» Aufgabenübersicht
1: Prüfen Sie, ob die folgenden Aussagen mit der Forumsdiskussion zur Playboy-Umfrage übereinstimmen, und belegen Sie jede Antwort mit Ja oder Nein sowie den entscheidenden Worten des Textes im genauen Wortlaut. (a) PackerGermany hat nur Damen aufgeführt, von denen ihm keine freizügigen Fotos bekannt sind. (b) Bei den Umfragen stehen mehr als 30 Auswahlmöglichkeiten zur Verfügung. (c) Akrueger100 macht darauf aufmerksam, dass Madeleine Wehle nicht berücksichtigt wurde.
2: Greifen Sie die Forumsdiskussion zur Playboy-Umfrage nach ihrem letzten Satz auf und führen Sie sie fort.

» Textauszug
———

# Playboy - Umfrage



## PackerGermany (12 Apr. 2014)

Habe hier mal eine Liste erstellt mit deutschsprachigen Damen, bei denen ich Spaß hätte Sie mal auf dem Playboy-Cover zu sehen. 
Es sind nur Damen bei denen mir nicht bekannt ist, dass es irgendwann einmal freizügige Fotos gegeben hat.

Wie sieht es bei euch aus?


----------



## Akrueger100 (12 Apr. 2014)

*Du Hast Madeleine Wehle Vergessen*


----------



## PackerGermany (12 Apr. 2014)

Akrueger100 schrieb:


> *Du Hast Madeleine Wehle Vergessen*



Sorry, aber deshalb habe ich dabei geschrieben. "Damen an denen ICH Spaß hätte" 

:thumbup:

Und da hätte ich auch gerne noch ein paar hinzu gefügt, aber mehr als 30 gibt es ja nicht zur Auswahl bei den Umfragen.

———

Gesammelte Dateneinträge
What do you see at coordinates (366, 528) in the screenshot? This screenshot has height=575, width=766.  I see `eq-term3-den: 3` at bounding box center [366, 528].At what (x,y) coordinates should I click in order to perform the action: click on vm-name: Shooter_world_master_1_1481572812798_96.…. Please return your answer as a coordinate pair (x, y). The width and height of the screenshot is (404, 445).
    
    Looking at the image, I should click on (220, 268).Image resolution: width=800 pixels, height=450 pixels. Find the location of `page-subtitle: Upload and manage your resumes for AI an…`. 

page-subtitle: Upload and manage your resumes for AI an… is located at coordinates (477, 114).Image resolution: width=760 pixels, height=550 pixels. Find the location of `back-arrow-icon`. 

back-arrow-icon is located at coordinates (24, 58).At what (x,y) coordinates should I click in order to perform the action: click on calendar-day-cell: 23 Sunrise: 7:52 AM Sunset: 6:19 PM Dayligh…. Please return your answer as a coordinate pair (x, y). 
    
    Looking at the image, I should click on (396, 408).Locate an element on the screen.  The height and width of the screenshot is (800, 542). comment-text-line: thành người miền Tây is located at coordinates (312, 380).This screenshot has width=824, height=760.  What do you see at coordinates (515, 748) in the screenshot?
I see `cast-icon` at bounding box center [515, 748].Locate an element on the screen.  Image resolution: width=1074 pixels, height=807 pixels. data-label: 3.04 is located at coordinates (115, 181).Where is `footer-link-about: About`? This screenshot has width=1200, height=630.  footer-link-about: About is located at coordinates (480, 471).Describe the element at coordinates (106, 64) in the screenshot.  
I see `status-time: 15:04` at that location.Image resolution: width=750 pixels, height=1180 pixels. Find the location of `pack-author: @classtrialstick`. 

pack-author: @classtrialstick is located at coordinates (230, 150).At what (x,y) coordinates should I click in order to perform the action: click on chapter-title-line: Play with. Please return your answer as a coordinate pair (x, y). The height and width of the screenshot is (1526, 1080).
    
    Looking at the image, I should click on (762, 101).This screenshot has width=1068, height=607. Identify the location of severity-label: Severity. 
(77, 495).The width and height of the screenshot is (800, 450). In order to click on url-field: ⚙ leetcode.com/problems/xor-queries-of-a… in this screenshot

———

» Lösungen zur Übung
1:
(a) Ja: „Es sind nur Damen bei denen mir nicht bekannt ist, dass es irgendwann einmal freizügige Fotos gegeben hat.“
(b) Nein: „aber mehr als 30 gibt es ja nicht zur Auswahl bei den Umfragen.“
(c) Ja: „Du Hast Madeleine Wehle Vergessen“

2:
----------



## Chamser81 (12 Apr. 2014)

Vor ein paar Jahren hätte ich an erster Stelle die Babsi Schöneberger genannt. Aber mittlerweile bevorzuge ich da eher die Palina!

Leider ist der Playboy aber eh ein Photoshop-Hochglanzmagazin bei dem wir nie die "nackte Wahrheit" zu sehen bekommen würden!


----------



## PackerGermany (12 Apr. 2014)

Chamser81 schrieb:


> Vor ein paar Jahren hätte ich an erster Stelle die Babsi Schöneberger genannt. Aber mittlerweile bevorzuge ich da eher die Palina!
> 
> Leider ist der Playboy aber eh ein Photoshop-Hochglanzmagazin bei dem wir nie die "nackte Wahrheit" zu sehen bekommen würden!



Manchmal vielleicht auch besser so...!? :thumbup:


----------



## sachsen paule (12 Apr. 2014)

niemand, ist doch eh alles nur noch photoshop, kann ich drauf verzichten


----------



## thomashm (13 Apr. 2014)

sachsen paule schrieb:


> niemand, ist doch eh alles nur noch photoshop, kann ich drauf verzichten



Wie wahr, wie wahr.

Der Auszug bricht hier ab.